• _EXTRACT PROVIDED_:
KLANG, MALAYSIA: Malaysian firm Top Glove, the world’s largest glovemaker, vowed to clean up its labour supply chain and workplace practices after cases were uncovered of migrants toiling for long hours to pay off huge debts.
The firm, a major supplier of medical and rubber gloves to 195 countries including Britain and the United States, employs over 11,000 migrant workers, from countries like Nepal, Bangladesh, Myanmar and India.
At some of its factories outside the Malaysian capital, workers told the Thomson Reuters Foundation that they often work long hours to earn overtime pay, and in some cases exceed the limit of overtime hours stipulated under local labour laws.
Workers interviewed said they hoped to quickly repay loans of at least 5,000 Malaysian ringgit (US$1,200) they took out to pay recruitment agents in their home countries.
They said others were charged up to 20,000 Malaysian ringgit.
Top Glove is not alone in hiring migrants who pay agents to secure a job.
The practice is common across all Malaysian sectors which hire workers from overseas.
Top Glove said it was not aware of its labour suppliers charging exorbitant fees to migrant workers but vowed to investigate and severe ties with unethical recruitment agents.
“We will want to stop dealing with such suppliers if we know they are very unscrupulous. It’s our duty to do that, we will never condone it,” the company’s managing director Lee Kim Meow told the Thomson Reuters Foundation.
“We need workers, no doubt, but we will not stoop so low to support people who exploit workers,” he said in an interview at the company’s office in Klang, an industrial area outside the capital Kuala Lumpur.
High recruitment fees are a common plight faced by the nearly two million registered migrant workers in Malaysia, which relies heavily on foreign labour in industries from plantations and construction to manufacturing.
The United Nations’ International Labour Organization has said these debts could trap workers in bondage, and businesses have come under pressure in recent years to clean up their labour supply chains.
Migrant workers at Top Glove said they were paid at least 1,000 Malaysian ringgit a month, Malaysia’s minimum wage, and given access to their passport under a locker system that had been advocated by local rights groups.
But they work a lot of overtime to earn enough to pay off their debts.
Workers at the factory clock 90 to 120 hours of overtime work a month, according to documents seen by the Thomson Reuters Foundation.

• _DATA EXCERPT_:
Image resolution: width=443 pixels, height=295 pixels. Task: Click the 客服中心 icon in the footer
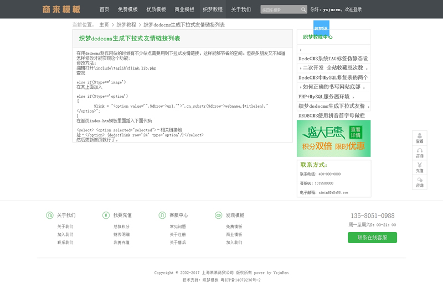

• _PROBLEM SET_:
[1] Answer these questions using the article on Top Glove's migrant workers.
(a) How many migrant workers does Top Glove employ?
(b) Who is the company's managing director?
(c) According to documents seen by the Thomson Reuters Foundation, how many hours of overtime do workers at the factory clock each month?
[2] Translate this sentence from the article on Top Glove's migrant workers into Spanish: "Top Glove is not alone in hiring migrants who pay agents to secure a job."
[3] Write the next few paragraphs of the article on Top Glove's migrant workers, picking up after its final sentence.

• _YOUR WRITTEN ANSWERS_:
[1]
(a) Over 11,000.
(b) Lee Kim Meow.
(c) 90 to 120 hours.

[2] Top Glove no es la única empresa que contrata a migrantes que pagan a agentes para conseguir un empleo.

[3]
Under Malaysian laws, workers should be given a rest day each week and work not more than 104 hours of overtime a month.
“If I don’t work these extra hours, how could I possibly earn enough?” said a Nepali, who declined to use his name out of fear for his job.
He borrowed a US$1,100 loan from a moneylender with a three per cent interest rate every month to pay his agent in Nepal.
Top Glove said it has rolled out a “shift pattern change” since March across its 40 factories to ensure workers get adequate rest.
“Definitely this is an area where we will have to pay attention,” Top Glove’s deputy human resources head Loke Kean Mun said, adding that the measures are in place to “overcome all this excessive overtime”.
“This is where we definitely have to enforce and tighten up (across all factories),” he added at the interview.
Malaysia has become the world’s glove capital, and produces three out of every five pairs used in the world, according to the Malaysian Rubber Glove Manufacturers Association.
Top Glove, which produces 60.5 billion gloves each year, is the world’s leading glove manufacturer followed by other Malaysia-based firms like Hartalega, Kossan and Supermax.
Malaysia’s new government, which came to power in May on promises to reform – ousting a long-ruling, corruption-mired coalition – has vowed to improve conditions for migrant workers.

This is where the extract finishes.